La seconda frazione inizia sugli stessi ritmi della prima, con le due formazioni in campo che riprendono a giocare con la stessa mentalità adottata prima del duplice fischio del signor Guida. Infatti, è stato possibile assistere, anche nel secondo tempo, ad uno scambio di azioni offensive, influenzate negativamente però dalla stanchezza dei giocatori che stava iniziando a farsi sentire. Da evidenziare, in questi minuti di gioco, soprattutto le occasioni avute da Pavoletti, nonché le uniche occasioni da gol reali per i padroni di casa, e le varie proteste da ambedue parti, sia per semplici falli che per rigori dichiarati poi inesistenti dall’arbitro. All’ 85′ arriva però la svolta per la partita, che varia nel risultato e volge a favore del Cagliari. Nello stesso minuto c’è stato, infatti, il gol del 2-1 dei padroni di casa, segnato da Faragò.
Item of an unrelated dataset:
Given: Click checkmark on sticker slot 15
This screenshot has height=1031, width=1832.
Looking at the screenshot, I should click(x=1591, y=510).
Il centrocampista dei rossoblu è riuscito ad insaccare la sfera sfruttando un’ottima sponda di Pavoletti. In questa circostanza è però distratto Souprayen, che si lascia sfuggire lo stesso Faragò e gli permette di calciare indisturbato verso la porta per segnare.
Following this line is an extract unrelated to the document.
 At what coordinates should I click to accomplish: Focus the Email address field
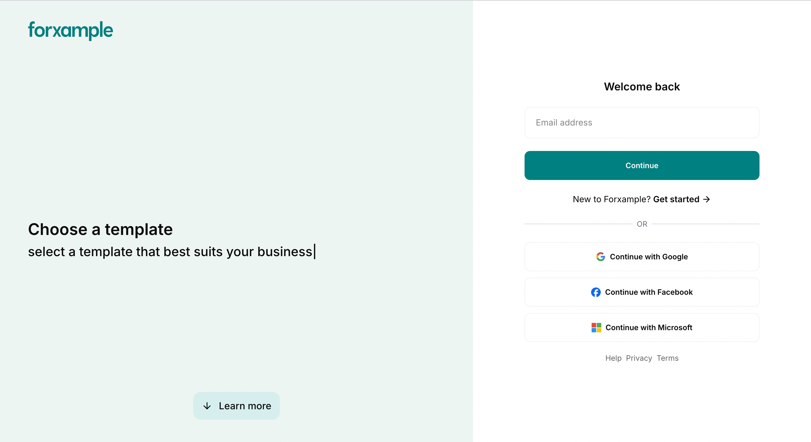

Finisce dunque con il risultato di 2-1 per il Cagliari questa partita, che vede gli uomini di Pecchia uscire sconfitti dalla Sardegna Arena, collezionando la quarta sconfitta consecutiva e l’ottava complessiva in tutto il campionato.
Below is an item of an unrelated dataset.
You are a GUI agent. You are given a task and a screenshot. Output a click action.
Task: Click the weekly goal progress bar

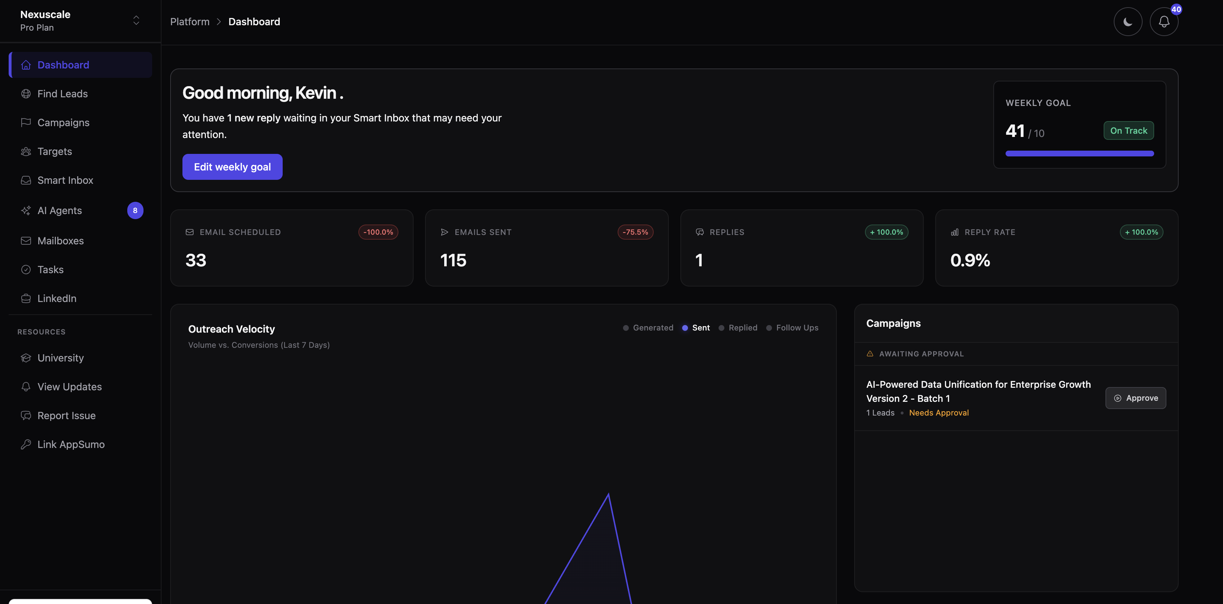click(x=1079, y=153)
Eco il tabellino e le pagelle del match:

CAGLIARI (3-5-2): Rafael 5.5; Romagna 6.5, Andreolli 6, Ceppitelli 6.5; Faragò 6.5, Ionita 6 (78′ Farias S.V.), Cigarini 5.5 (87′ Dessena S.V.), Padoin 6; Barella 7; Sau 6 (65′ Joao Pedro 6), Pavoletti 6.5. A disposizione: Crosta, Daga, Deiola, Dessena, Farias, Giannetti, Miangue, Molberg, Joao Pedro, Pisacane, Van Der Wiel. Allenatore: Lopez

HELLAS VERONA (4-3-3): Nicolas 6.5; Caceres 5.5 (54′ Valoti 6), Caracciolo 5.5, Heurtaux 6, Souprayen 5; Romulo 6, Fossati 6, B. Zuculini 6.5; Cerci 5 (69′ Verde 5.5), Pazzini 5.5 (83′ Zaccagni S.V.), Fares 5.5. A disposizione: Bearzotti, Coppola, Felicioli, Lee, Silvestri, Valoti, Verde, Zaccagni, F. Zuculini. Allenatore: Pecchia

ARBITRO: Marco Guida di Torre Annunziata

MARCATORI: 6′ B. Zuculini, 28′ Ceppitelli, 85′ Farago

AMMONITI: 45′ Rafael, 87′ Cigarini (Cagliari); 11′ Caracciolo, 48′ B. Zuculini, 74′ Fares, 79′ Valoti

ESPULSI: –

NOTE: Rigore sbagliato da Cigarini all’ 11′. Possesso Palla: 64% – 36%; Tiri: 22 – 9; Punizioni: 16 – 12; Angoli: 8 – 2; Fuorigioco: 1 – 1; Falli: 11 – 15; Recupero: 5 minuti secondo tempo.

TOP 90ESIMO:
Cagliari:
Nicolò Barella – 7: Gioca nel cuore del centrocampo e dimostra tutte le sue qualità e la sua superiorità nei confronti degli avversari. Mette in luce anche la sua incredibile crescita, facendo capire a mister Lopez ed alla dirigenza sarda che uno dei prospetti più interessanti del calcio italiano sta diventando una vera e propria certezza.

Verona:
Bruno Zuculini – 6.5: Prestazione di qualità dell’argentino. E’ lui a sbloccare il risultato alla Sardegna Arena, palesando la sua ottima forma in questo periodo. Continua a giocare molto bene anche nei minuti successivi, ma purtroppo il suo apporto da solo non basta agli scaligeri per vincere, o almeno pareggiare, l’incontro.

FLOP 90ESIMO:
Cagliari:
Luca Cigarini – 5.5: La sua prestazione non è del tutto negativa, ma è sicuramente quello che, tra i suoi, ha giocato meno brillantemente. Sbaglia un rigore dopo pochi minuti dall’inizio della disputa, sprecando una grande occasione per rimettere il risultato in parità dopo il gol iniziale di Zuculini. Fortunatamente, si riprende dall’errore e contribuisce alla vittoria finale della squadra.

Verona:
Samuel Souprayen – 5: Ennesima prestazione negativa del francese, che, alla pari di Cerci, non gioca al massimo delle sue possibilità. Spesso distratto, fa passare troppo facilmente gli avversari e si fa scappare Faragò in occasione del gol del 2-1, con il centrocampista sardo che gli ruba il pallone e sfrutta il suo disimpegno sbagliato per segnare.